Interpreting the components

Reuse rate

reuse_rate = (duplicate_hits + adapt_hits) / total_recalls
  • < 20%: Memory has poor coverage of the task domain. Need more patterns.
  • 20-50%: Growing coverage. Normal for the first weeks of use.
  • 50-80%: Strong coverage. Most tasks have relevant prior experience.
  • > 80%: Excellent. The agent rarely encounters truly novel tasks.

Average eval score

  • < 5.0: Stored patterns have quality issues. Review evaluation criteria.
  • 5.0-7.0: Acceptable quality. Typical for automated scoring.
  • 7.0-9.0: High quality patterns. Agents produce consistently good code.
  • > 9.0: Exceptional.
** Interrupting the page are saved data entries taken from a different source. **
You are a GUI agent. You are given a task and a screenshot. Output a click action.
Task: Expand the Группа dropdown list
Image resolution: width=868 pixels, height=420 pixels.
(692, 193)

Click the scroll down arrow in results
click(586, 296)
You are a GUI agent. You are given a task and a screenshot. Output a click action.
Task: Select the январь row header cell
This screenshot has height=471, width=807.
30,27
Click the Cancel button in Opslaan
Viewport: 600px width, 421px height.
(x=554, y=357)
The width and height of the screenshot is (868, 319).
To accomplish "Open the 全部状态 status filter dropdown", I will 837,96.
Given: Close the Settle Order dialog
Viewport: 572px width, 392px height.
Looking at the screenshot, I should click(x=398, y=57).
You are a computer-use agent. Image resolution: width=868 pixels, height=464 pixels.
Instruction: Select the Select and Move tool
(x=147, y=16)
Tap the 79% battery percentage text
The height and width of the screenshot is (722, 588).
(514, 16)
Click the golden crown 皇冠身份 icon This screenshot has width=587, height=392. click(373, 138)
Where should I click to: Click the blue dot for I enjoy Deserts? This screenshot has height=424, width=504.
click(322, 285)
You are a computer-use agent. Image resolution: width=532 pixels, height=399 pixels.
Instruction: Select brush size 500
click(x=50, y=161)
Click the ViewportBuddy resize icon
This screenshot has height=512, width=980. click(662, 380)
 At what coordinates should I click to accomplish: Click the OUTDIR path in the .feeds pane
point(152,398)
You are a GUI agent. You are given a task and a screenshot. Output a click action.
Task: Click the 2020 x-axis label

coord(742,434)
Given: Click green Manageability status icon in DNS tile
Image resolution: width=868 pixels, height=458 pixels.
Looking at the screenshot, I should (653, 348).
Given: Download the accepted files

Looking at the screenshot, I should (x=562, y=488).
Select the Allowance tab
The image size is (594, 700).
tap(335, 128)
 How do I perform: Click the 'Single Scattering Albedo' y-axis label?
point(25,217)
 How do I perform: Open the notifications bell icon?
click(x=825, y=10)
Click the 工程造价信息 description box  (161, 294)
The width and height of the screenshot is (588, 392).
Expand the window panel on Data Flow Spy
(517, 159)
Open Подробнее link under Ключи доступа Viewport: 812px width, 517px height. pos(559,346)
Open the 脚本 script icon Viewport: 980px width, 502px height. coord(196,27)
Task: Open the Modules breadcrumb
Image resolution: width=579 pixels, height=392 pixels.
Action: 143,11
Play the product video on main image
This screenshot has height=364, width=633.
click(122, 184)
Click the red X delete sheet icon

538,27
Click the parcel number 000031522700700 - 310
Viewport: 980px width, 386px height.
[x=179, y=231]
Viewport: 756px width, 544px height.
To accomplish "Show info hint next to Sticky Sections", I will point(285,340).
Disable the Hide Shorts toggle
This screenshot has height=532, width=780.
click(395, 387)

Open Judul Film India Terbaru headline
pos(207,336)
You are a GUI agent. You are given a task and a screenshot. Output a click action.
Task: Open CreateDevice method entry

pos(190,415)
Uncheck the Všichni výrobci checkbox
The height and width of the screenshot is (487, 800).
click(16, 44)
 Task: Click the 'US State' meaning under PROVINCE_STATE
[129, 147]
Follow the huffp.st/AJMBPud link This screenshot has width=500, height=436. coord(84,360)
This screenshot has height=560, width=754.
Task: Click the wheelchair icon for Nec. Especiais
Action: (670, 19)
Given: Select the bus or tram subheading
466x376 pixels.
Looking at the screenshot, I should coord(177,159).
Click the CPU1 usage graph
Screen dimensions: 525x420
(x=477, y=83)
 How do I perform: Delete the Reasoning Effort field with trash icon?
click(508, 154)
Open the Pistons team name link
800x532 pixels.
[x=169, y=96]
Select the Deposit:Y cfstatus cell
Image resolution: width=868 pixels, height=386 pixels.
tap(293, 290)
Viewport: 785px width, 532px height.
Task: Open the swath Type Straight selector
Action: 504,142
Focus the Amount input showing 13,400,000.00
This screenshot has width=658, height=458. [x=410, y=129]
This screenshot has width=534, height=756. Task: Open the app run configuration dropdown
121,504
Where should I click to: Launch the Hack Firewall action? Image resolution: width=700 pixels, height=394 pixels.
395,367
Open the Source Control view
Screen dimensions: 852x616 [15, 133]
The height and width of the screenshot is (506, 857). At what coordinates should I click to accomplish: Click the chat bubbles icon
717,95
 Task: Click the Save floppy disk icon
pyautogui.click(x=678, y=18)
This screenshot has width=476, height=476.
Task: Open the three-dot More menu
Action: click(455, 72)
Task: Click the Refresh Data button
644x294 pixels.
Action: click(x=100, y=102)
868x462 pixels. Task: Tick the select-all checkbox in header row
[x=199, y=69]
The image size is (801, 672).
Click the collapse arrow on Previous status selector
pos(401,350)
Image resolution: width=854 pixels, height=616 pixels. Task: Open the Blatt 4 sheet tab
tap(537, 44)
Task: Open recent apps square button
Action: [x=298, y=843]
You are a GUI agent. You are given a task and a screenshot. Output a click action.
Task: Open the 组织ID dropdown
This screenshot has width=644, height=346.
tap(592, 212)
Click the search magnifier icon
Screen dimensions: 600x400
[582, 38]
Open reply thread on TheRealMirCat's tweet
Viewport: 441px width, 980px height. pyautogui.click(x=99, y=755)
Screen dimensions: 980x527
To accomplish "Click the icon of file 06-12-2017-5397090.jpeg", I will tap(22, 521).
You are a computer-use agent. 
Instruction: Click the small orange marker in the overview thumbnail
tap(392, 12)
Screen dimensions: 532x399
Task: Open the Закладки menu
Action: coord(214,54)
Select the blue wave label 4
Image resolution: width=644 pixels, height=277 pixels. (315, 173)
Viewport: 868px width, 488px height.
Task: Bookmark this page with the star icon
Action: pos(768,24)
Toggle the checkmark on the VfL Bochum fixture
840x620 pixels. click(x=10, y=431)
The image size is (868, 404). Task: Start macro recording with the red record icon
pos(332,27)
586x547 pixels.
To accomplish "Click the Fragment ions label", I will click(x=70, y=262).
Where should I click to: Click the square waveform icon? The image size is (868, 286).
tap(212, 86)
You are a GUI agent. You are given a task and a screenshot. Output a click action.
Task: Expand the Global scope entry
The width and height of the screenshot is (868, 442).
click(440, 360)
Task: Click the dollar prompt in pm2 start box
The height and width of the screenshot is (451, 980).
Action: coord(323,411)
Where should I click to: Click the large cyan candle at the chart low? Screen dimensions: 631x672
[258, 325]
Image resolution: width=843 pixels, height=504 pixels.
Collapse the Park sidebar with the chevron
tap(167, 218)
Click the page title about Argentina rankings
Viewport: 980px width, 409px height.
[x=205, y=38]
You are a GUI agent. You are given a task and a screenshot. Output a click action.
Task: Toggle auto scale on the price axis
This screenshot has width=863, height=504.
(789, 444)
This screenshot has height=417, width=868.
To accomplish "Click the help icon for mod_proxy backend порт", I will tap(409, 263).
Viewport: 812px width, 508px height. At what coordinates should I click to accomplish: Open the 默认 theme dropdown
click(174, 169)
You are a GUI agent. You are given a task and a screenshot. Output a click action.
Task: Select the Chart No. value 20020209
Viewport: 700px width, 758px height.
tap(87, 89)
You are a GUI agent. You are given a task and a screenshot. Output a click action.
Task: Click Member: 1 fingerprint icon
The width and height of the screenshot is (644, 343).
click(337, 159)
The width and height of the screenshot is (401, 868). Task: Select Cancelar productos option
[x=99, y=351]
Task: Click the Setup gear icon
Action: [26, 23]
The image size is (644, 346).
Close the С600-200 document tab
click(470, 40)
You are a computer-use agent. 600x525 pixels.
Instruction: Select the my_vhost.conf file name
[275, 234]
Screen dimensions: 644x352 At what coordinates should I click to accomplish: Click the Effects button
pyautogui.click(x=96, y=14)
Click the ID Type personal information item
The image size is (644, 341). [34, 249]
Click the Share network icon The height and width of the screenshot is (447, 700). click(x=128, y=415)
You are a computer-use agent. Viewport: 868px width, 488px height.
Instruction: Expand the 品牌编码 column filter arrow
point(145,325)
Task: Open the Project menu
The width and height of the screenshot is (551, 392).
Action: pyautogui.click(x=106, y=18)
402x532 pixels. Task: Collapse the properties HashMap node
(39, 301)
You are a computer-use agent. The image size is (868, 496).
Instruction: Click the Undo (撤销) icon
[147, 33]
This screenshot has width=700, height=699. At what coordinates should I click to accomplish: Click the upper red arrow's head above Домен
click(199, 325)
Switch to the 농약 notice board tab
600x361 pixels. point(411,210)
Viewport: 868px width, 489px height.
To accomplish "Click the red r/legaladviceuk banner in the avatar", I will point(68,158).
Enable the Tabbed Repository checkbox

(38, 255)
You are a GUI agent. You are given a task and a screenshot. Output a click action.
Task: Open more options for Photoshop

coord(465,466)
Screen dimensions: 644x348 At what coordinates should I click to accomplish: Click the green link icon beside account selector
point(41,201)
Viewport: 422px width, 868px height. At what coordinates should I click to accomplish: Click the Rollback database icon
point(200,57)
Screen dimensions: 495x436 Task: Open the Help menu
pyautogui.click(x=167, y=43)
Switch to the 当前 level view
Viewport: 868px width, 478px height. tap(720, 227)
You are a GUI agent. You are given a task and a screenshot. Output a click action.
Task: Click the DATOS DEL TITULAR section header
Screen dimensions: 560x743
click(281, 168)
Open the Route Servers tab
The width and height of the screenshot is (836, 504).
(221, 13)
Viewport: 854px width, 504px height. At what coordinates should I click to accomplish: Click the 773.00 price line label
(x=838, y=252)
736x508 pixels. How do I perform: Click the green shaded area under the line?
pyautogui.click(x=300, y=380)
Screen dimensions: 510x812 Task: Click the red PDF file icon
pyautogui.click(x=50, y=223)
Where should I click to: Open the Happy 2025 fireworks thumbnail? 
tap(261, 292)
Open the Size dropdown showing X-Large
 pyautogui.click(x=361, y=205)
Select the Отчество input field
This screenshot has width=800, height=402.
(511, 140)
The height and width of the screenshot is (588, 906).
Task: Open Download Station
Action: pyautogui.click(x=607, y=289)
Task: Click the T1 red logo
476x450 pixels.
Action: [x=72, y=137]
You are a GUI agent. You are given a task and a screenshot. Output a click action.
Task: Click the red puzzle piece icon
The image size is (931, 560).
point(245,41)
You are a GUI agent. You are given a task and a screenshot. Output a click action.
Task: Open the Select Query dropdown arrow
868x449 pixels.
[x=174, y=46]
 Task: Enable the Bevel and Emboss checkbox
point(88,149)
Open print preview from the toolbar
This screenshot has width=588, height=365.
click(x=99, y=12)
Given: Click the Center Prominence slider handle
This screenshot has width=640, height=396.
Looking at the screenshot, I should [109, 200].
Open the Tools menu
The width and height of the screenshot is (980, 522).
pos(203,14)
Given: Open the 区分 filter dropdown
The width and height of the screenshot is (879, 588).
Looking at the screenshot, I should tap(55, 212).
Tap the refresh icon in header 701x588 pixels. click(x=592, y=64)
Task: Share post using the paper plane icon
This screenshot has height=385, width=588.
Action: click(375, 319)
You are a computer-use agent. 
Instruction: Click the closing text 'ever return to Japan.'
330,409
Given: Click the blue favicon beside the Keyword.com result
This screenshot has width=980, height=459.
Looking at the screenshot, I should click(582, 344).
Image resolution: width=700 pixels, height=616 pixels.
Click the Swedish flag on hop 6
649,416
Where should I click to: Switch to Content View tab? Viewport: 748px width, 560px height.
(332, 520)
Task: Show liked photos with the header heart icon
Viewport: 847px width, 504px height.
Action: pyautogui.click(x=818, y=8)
May indicate eval scoring is too lenient.

Improving your ROI score

Problem Score symptom Action
Low reuse rate ROI < 3 despite good eval scores Learn more patterns; broaden task coverage
Low eval scores ROI < 5 despite decent reuse Review code quality; tighten eval prompts
High variance in evals Inconsistent scores Increase num_evals (3-5) for more stable median
Stale patterns Declining ROI over time Run engramia aging regularly; patterns decay 2%/week
Wrong domain ROI stuck at 0 Ensure recalled tasks match the agent's actual workload

Percentile metrics

The rollup also includes p50 (median) and p90 eval scores:

  • p50 — half of learned patterns score above this. A reliable "typical quality" indicator.
  • p90 — top 10% quality level. Useful for identifying your best patterns.

A large gap between p50 and p90 suggests inconsistent code quality — focus on raising the floor rather than the ceiling.